TEXT SECTION |
——————————
SEO, as it’s currently approached, doesn’t work for experts. There are two phases to approaching SEO: initial and ongoing.
Today we’ll go over the initial phase. This is a one-off that typically involves research, data analysis, and onsite cleanup.
We’ll call it planning + cleanup.
Planning
Let’s say you wake up one day and want to be in the NFL. You played football in high school. You were even pretty good.
But now you’re 30.
Assuming you have a clean bill of health and don’t get injured, the base training required would take three years. Now you’re 33.
Even if you are good enough, you don’t know if you’ll make the cut because that part isn’t fully in your control. Everything can go as planned and your career would still be relatively short.
Anyone that wants to play pro football at 30 needs to know their odds of making the cut, the risks involved, and have a very good idea what that road will look like before committing to it.
Effectively, you are no different.
When you decide to get serious about search, you are starting a race others have been in for years.
To wake up one day and say, “I’m going to start doing SEO,” without a plan won’t work.
The planning stage involves auditing where you currently are, which considers your:
- existing resources – content assets, amplifiers, relationships
- competitive landscape – topic by topic, looking at who’s ranking for what where and why
The planning stage is arguably the most important, as it helps determine whether or not you can even do SEO, what it would take, and what the expected returns might look like.
Cleanup
Related to planning, you have cleanup.
——————————
SUPPLIED DATA |
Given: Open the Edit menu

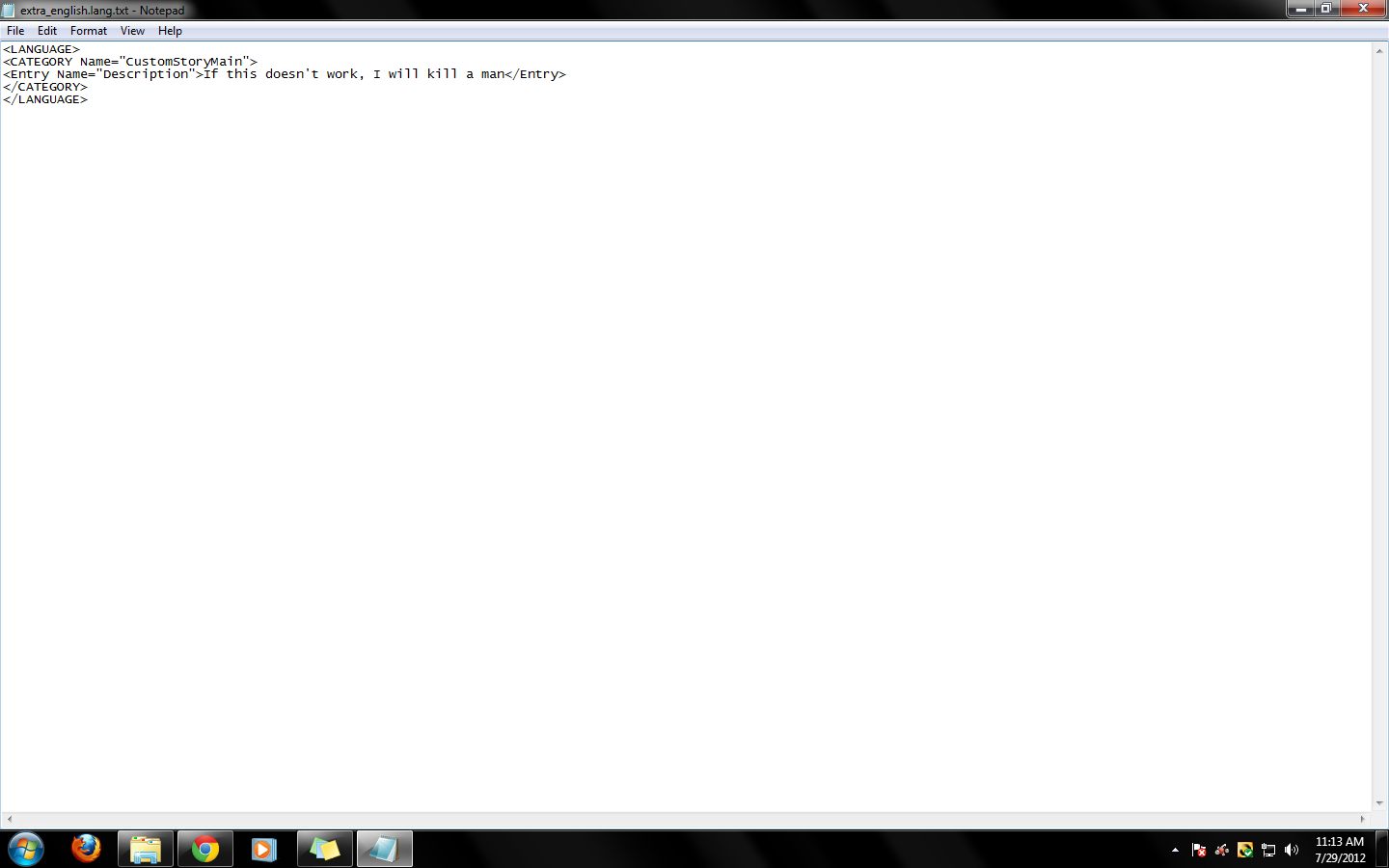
——————————
WHAT TO WORK ON |
[a] Answer these from the SEO text:
(i) What are the two phases of approaching SEO?
(ii) How long would the base training take for someone who wants to join the NFL at 30?
(iii) What two things does the planning-stage audit consider?
[b] Return the passage of the SEO text from "We’ll call it" to "now you’re 30.", copied word for word.
The data has no connection to the SEO text.

ANSWERS |
[a]
(i) Initial and ongoing.
(ii) Three years.
(iii) Existing resources and the competitive landscape.

[b]
We’ll call it planning + cleanup.
Planning
Let’s say you wake up one day and want to be in the NFL. You played football in high school. You were even pretty good.
But now you’re 30.